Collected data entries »
====
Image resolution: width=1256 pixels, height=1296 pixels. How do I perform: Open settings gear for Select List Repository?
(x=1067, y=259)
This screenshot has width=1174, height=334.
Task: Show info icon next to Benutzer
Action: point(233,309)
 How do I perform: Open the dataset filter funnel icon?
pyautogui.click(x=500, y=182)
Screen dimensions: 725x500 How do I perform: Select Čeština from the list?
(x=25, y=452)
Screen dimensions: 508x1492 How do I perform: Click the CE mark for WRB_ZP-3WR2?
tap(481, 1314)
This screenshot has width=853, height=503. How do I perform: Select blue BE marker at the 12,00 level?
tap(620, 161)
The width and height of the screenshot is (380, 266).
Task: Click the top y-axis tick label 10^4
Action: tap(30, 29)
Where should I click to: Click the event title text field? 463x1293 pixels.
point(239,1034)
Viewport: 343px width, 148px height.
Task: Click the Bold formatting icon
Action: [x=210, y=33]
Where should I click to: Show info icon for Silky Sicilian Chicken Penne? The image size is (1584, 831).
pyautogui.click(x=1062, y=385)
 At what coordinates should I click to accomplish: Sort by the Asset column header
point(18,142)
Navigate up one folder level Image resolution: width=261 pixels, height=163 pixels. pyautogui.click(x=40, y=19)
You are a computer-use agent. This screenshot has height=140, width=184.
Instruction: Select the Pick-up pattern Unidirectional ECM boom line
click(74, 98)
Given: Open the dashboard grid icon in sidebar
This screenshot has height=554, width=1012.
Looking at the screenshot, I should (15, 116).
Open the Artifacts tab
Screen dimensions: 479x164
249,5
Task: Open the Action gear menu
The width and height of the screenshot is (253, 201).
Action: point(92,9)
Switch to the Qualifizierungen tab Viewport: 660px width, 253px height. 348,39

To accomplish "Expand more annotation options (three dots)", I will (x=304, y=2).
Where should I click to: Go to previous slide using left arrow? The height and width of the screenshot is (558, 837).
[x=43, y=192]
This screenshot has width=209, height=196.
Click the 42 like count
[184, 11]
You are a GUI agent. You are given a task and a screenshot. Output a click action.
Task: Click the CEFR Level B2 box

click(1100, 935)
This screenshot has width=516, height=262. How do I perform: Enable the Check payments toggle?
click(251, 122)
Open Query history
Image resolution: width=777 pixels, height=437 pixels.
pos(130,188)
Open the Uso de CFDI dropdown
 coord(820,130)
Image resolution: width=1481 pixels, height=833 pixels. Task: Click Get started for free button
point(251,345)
====
Output every entry exactly as given.

Image resolution: width=1256 pixels, height=1296 pixels. How do I perform: Open settings gear for Select List Repository?
(x=1067, y=259)
This screenshot has width=1174, height=334.
Task: Show info icon next to Benutzer
Action: point(233,309)
 How do I perform: Open the dataset filter funnel icon?
pyautogui.click(x=500, y=182)
Screen dimensions: 725x500 How do I perform: Select Čeština from the list?
(x=25, y=452)
Screen dimensions: 508x1492 How do I perform: Click the CE mark for WRB_ZP-3WR2?
tap(481, 1314)
This screenshot has width=853, height=503. How do I perform: Select blue BE marker at the 12,00 level?
tap(620, 161)
The width and height of the screenshot is (380, 266).
Task: Click the top y-axis tick label 10^4
Action: tap(30, 29)
Where should I click to: Click the event title text field? 463x1293 pixels.
point(239,1034)
Viewport: 343px width, 148px height.
Task: Click the Bold formatting icon
Action: [x=210, y=33]
Where should I click to: Show info icon for Silky Sicilian Chicken Penne? The image size is (1584, 831).
pyautogui.click(x=1062, y=385)
 At what coordinates should I click to accomplish: Sort by the Asset column header
point(18,142)
Navigate up one folder level Image resolution: width=261 pixels, height=163 pixels. pyautogui.click(x=40, y=19)
You are a computer-use agent. This screenshot has height=140, width=184.
Instruction: Select the Pick-up pattern Unidirectional ECM boom line
click(74, 98)
Given: Open the dashboard grid icon in sidebar
This screenshot has height=554, width=1012.
Looking at the screenshot, I should (15, 116).
Open the Artifacts tab
Screen dimensions: 479x164
249,5
Task: Open the Action gear menu
The width and height of the screenshot is (253, 201).
Action: point(92,9)
Switch to the Qualifizierungen tab Viewport: 660px width, 253px height. 348,39

To accomplish "Expand more annotation options (three dots)", I will (x=304, y=2).
Where should I click to: Go to previous slide using left arrow? The height and width of the screenshot is (558, 837).
[x=43, y=192]
This screenshot has width=209, height=196.
Click the 42 like count
[184, 11]
You are a GUI agent. You are given a task and a screenshot. Output a click action.
Task: Click the CEFR Level B2 box

click(1100, 935)
This screenshot has width=516, height=262. How do I perform: Enable the Check payments toggle?
click(251, 122)
Open Query history
Image resolution: width=777 pixels, height=437 pixels.
pos(130,188)
Open the Uso de CFDI dropdown
 coord(820,130)
Image resolution: width=1481 pixels, height=833 pixels. Task: Click Get started for free button
point(251,345)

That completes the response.